Exercise instructions: Edit the items below, swapping every occurrence of "Where should I click to:" for "Where do I click to:" and leaving everything else untouched.

================================

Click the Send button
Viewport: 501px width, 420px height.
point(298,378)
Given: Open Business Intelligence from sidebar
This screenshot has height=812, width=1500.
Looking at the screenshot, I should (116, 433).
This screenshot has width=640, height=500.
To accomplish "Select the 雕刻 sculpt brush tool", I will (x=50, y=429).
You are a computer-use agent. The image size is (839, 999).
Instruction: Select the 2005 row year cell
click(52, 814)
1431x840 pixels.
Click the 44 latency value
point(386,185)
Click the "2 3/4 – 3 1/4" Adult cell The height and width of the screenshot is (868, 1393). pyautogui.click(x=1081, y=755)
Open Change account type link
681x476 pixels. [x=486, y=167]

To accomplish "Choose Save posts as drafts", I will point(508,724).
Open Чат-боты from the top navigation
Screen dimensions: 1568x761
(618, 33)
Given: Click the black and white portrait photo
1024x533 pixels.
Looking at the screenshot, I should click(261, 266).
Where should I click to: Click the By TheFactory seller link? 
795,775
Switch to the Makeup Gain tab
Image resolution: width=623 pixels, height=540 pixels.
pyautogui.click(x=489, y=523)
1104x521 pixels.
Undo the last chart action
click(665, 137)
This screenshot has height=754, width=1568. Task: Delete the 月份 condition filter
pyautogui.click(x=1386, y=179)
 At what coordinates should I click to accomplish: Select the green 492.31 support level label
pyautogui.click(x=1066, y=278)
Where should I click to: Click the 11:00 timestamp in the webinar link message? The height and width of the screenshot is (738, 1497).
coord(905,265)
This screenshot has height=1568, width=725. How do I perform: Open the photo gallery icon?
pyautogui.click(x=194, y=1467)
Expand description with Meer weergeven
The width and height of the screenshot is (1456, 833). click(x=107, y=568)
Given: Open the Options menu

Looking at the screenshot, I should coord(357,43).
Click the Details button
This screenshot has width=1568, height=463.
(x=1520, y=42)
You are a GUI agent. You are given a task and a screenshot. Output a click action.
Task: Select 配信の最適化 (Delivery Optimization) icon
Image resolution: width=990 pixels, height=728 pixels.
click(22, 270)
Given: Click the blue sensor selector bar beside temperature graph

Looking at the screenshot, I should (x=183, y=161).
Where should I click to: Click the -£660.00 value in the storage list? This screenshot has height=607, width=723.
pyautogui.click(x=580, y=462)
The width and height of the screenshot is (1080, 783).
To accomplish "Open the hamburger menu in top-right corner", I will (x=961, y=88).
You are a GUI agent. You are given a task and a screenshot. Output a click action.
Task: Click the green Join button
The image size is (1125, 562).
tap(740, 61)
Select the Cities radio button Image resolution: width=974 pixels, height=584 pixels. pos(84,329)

================================

Correct response:
Click the Send button
Viewport: 501px width, 420px height.
point(298,378)
Given: Open Business Intelligence from sidebar
This screenshot has height=812, width=1500.
Looking at the screenshot, I should (116, 433).
This screenshot has width=640, height=500.
To accomplish "Select the 雕刻 sculpt brush tool", I will (x=50, y=429).
You are a computer-use agent. The image size is (839, 999).
Instruction: Select the 2005 row year cell
click(52, 814)
1431x840 pixels.
Click the 44 latency value
point(386,185)
Click the "2 3/4 – 3 1/4" Adult cell The height and width of the screenshot is (868, 1393). pyautogui.click(x=1081, y=755)
Open Change account type link
681x476 pixels. [x=486, y=167]

To accomplish "Choose Save posts as drafts", I will point(508,724).
Open Чат-боты from the top navigation
Screen dimensions: 1568x761
(618, 33)
Given: Click the black and white portrait photo
1024x533 pixels.
Looking at the screenshot, I should click(261, 266).
Where do I click to: Click the By TheFactory seller link? 
795,775
Switch to the Makeup Gain tab
Image resolution: width=623 pixels, height=540 pixels.
pyautogui.click(x=489, y=523)
1104x521 pixels.
Undo the last chart action
click(665, 137)
This screenshot has height=754, width=1568. Task: Delete the 月份 condition filter
pyautogui.click(x=1386, y=179)
 At what coordinates should I click to accomplish: Select the green 492.31 support level label
pyautogui.click(x=1066, y=278)
Where do I click to: Click the 11:00 timestamp in the webinar link message? The height and width of the screenshot is (738, 1497).
coord(905,265)
This screenshot has height=1568, width=725. How do I perform: Open the photo gallery icon?
pyautogui.click(x=194, y=1467)
Expand description with Meer weergeven
The width and height of the screenshot is (1456, 833). click(x=107, y=568)
Given: Open the Options menu

Looking at the screenshot, I should coord(357,43).
Click the Details button
This screenshot has width=1568, height=463.
(x=1520, y=42)
You are a GUI agent. You are given a task and a screenshot. Output a click action.
Task: Select 配信の最適化 (Delivery Optimization) icon
Image resolution: width=990 pixels, height=728 pixels.
click(22, 270)
Given: Click the blue sensor selector bar beside temperature graph

Looking at the screenshot, I should (x=183, y=161).
Where do I click to: Click the -£660.00 value in the storage list? This screenshot has height=607, width=723.
pyautogui.click(x=580, y=462)
The width and height of the screenshot is (1080, 783).
To accomplish "Open the hamburger menu in top-right corner", I will (x=961, y=88).
You are a GUI agent. You are given a task and a screenshot. Output a click action.
Task: Click the green Join button
The image size is (1125, 562).
tap(740, 61)
Select the Cities radio button Image resolution: width=974 pixels, height=584 pixels. pos(84,329)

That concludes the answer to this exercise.